The planned acquisition was announced earlier this month, with NZAX-listed Cooks saying it will pay $14 million cash and take on up to $5.3 million in debt in Mojo.
Today, Cooks said it plans to raise $20.5 million to fund the purchase, via $14 million in new capital, $4.3 million in new equity underwritten by Cooks Investment Holdings which is associated with its executive chair Keith Jackson, and $2.2 million in shares it's issuing to Mojo's sellers.
Buying Mojo will be "transformational" for Cooks, the company said, lifting its sales from $6.8 million in 2018 to a pro forma $33.2 million and turning it from a $1 million loss in earnings before interest, tax, depreciation, and amortisation to a pro forma $1 million ebitda profit.
"Cooks will be generating positive cashflows, become a significantly larger company and, with a New Zealand retail presence, have greater visibility to New Zealand investors.
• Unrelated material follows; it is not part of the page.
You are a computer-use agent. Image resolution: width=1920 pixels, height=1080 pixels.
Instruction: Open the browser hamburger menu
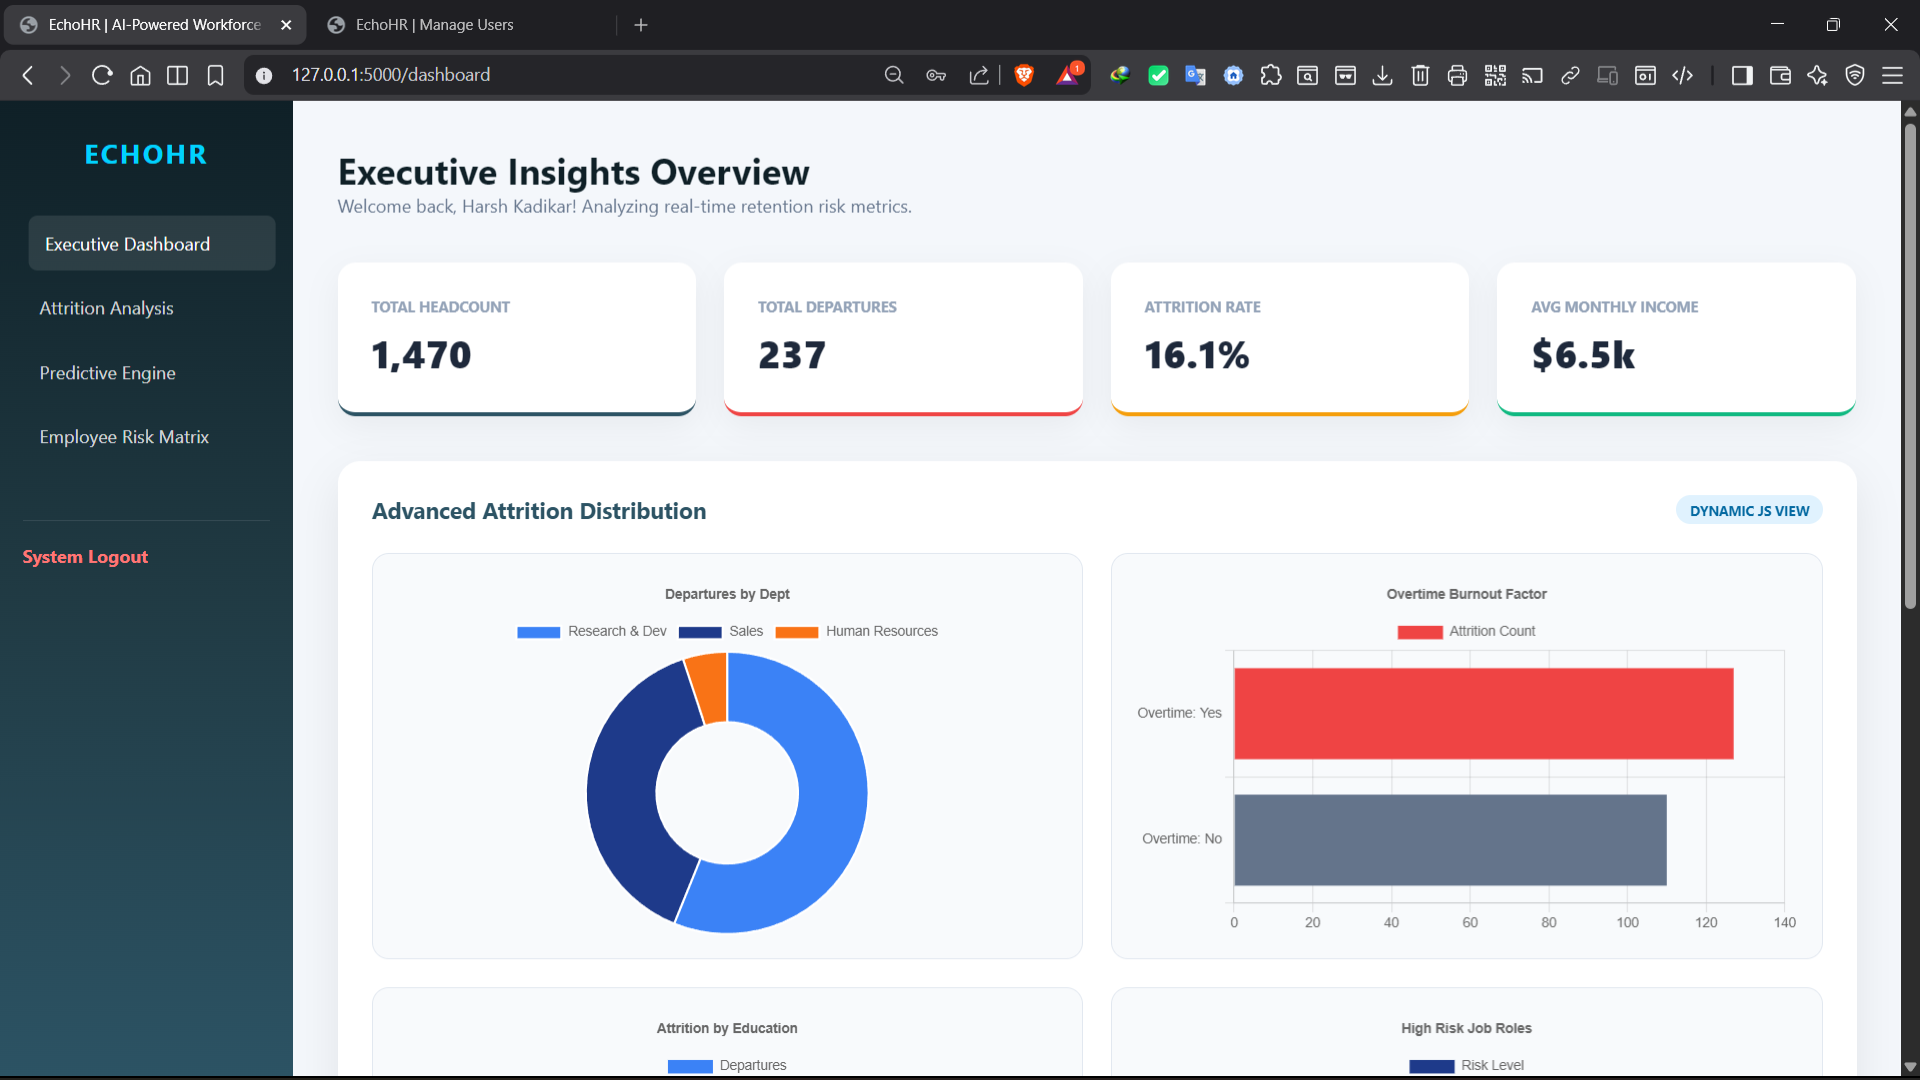click(x=1894, y=75)
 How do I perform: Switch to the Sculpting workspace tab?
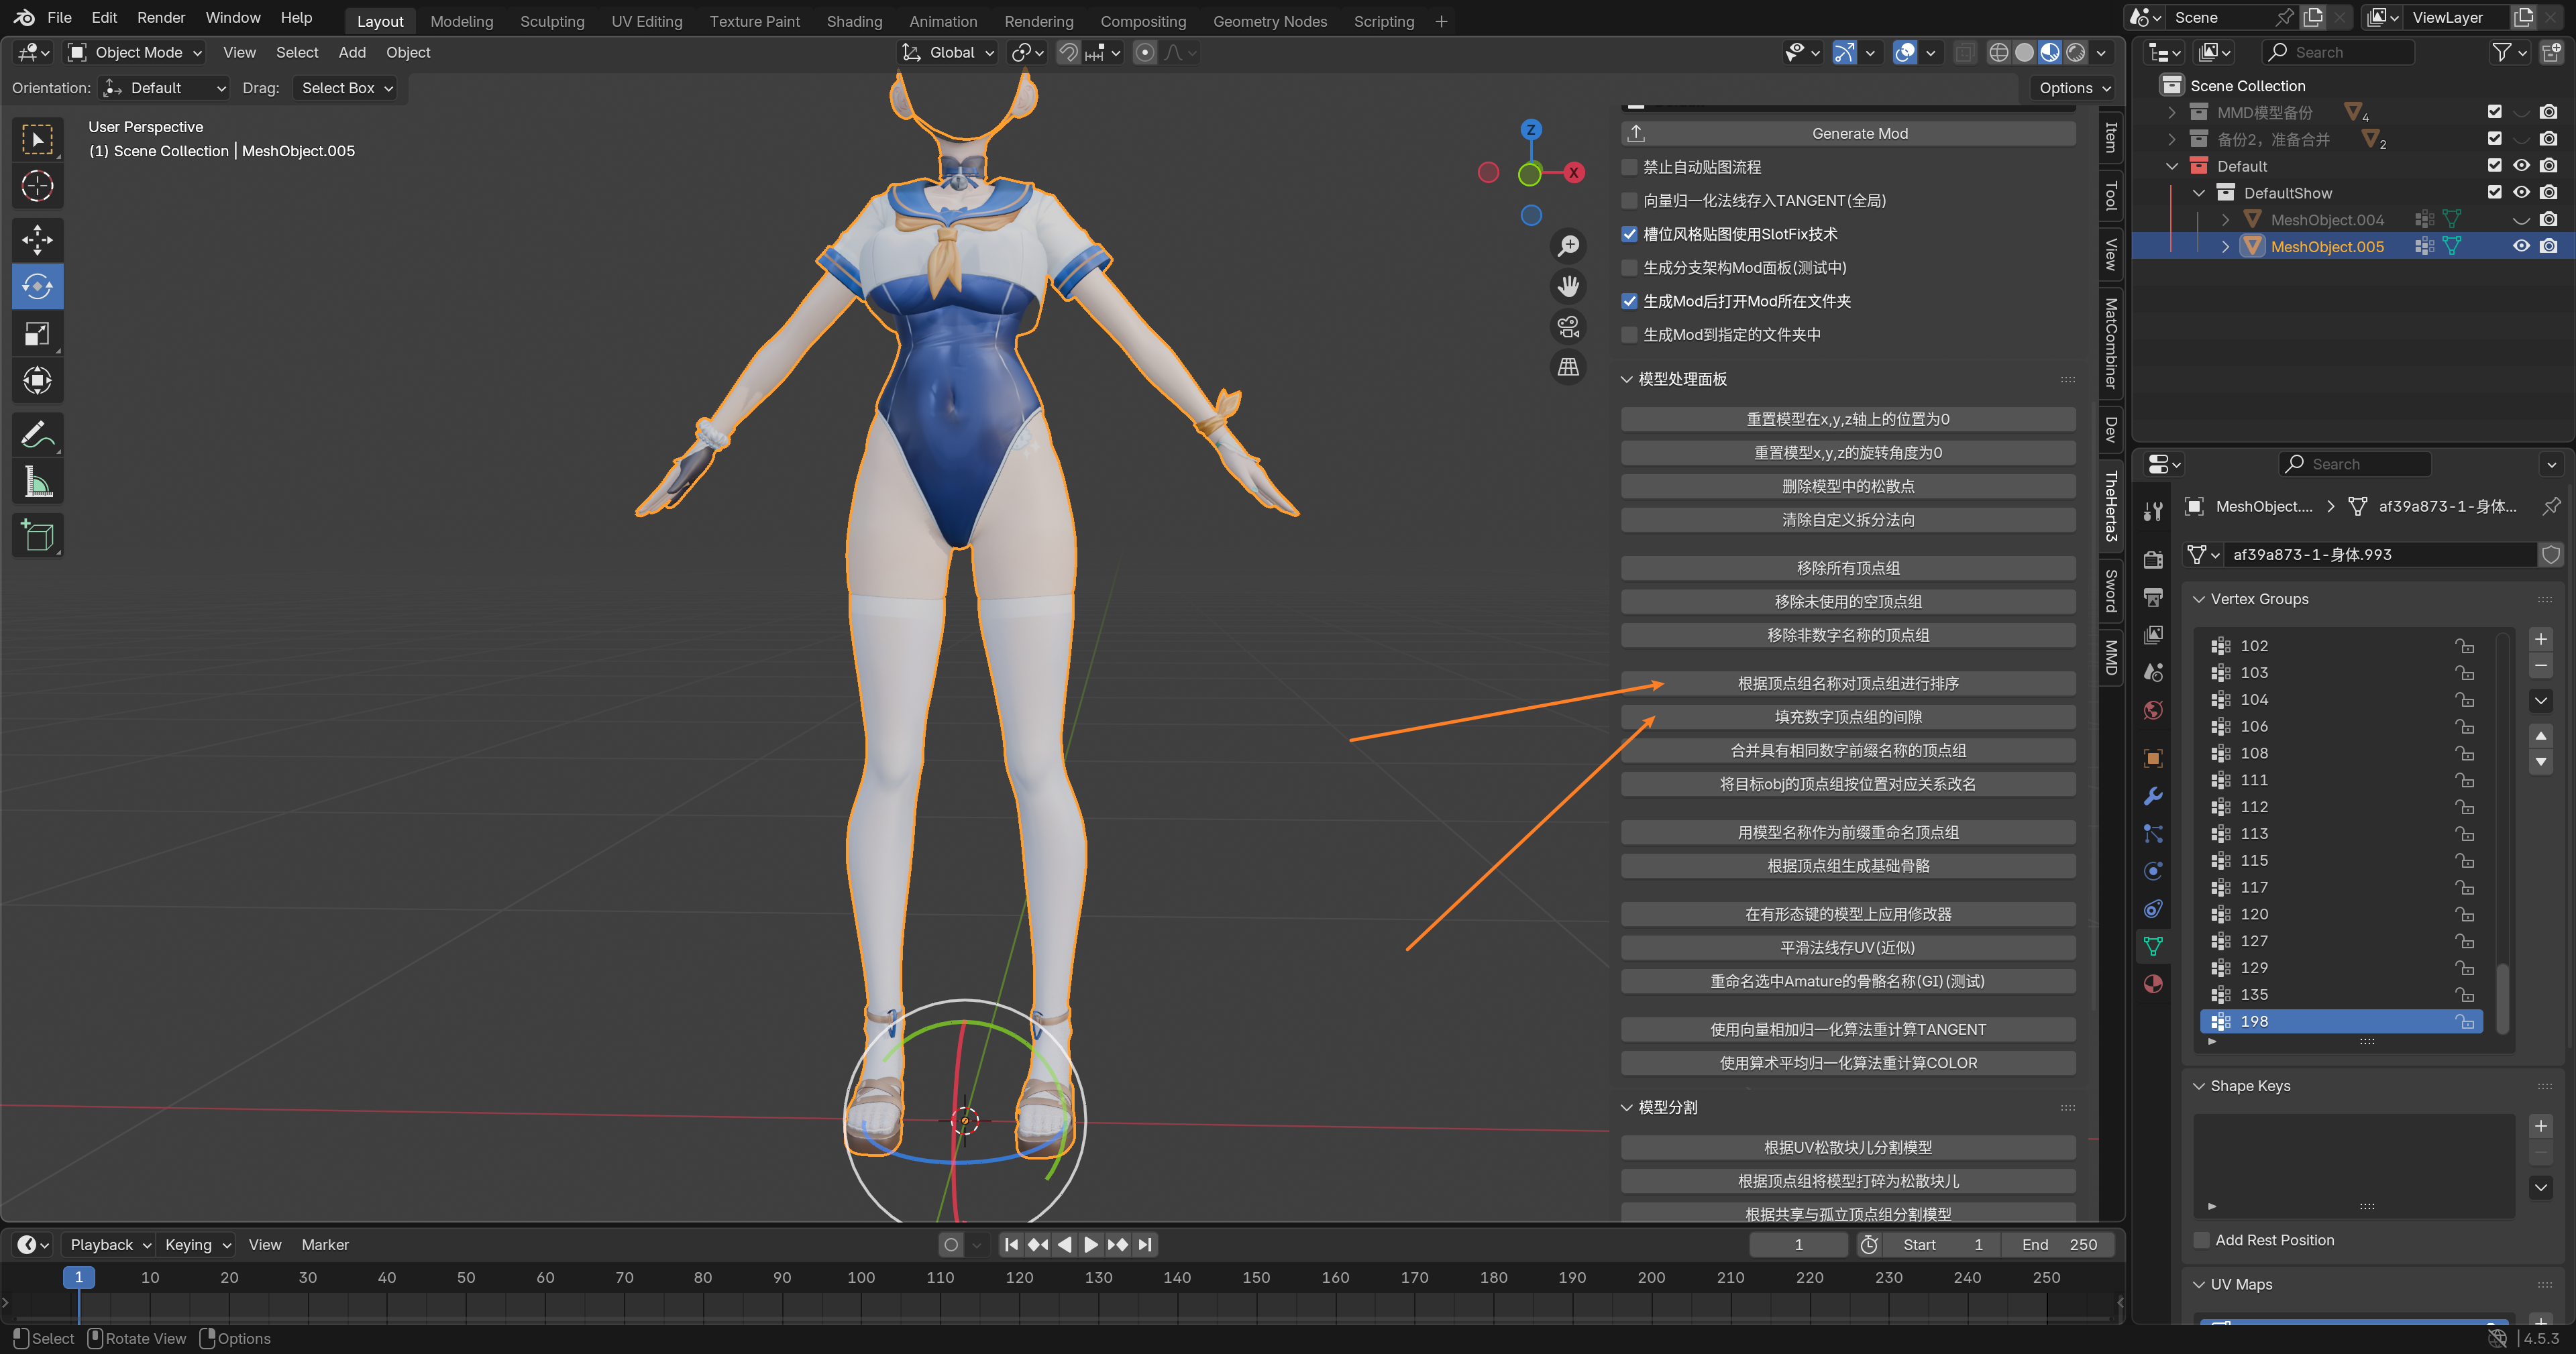click(x=552, y=21)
It is an exciting time for Cooks," the company said. "Along with establishing an earnings presence in NZ through Mojo and migration to the NZX main board post transaction, Cooks’ anticipates enhanced liquidity and market coverage over time."
The deal is expected to settle by Oct. 31 and Cooks said it will refresh its board in the coming months and will move to the NZX Main Board, from the current NZAX small-cap index. Stockmarket operator NZX announced in its interim report earlier this month that it will consolidate its junior equity boards into the main board with changes finalised by November.
Cooks currently has 101 Esquires Coffee Houses, mostly in Ireland, the UK, China and the Middle East, and the deal will add 43 Mojo stores, 36 of those in New Zealand. The company plans to have a combined 158 stores by March 2019, with 3 new Mojos and 11 new Esquires outlets.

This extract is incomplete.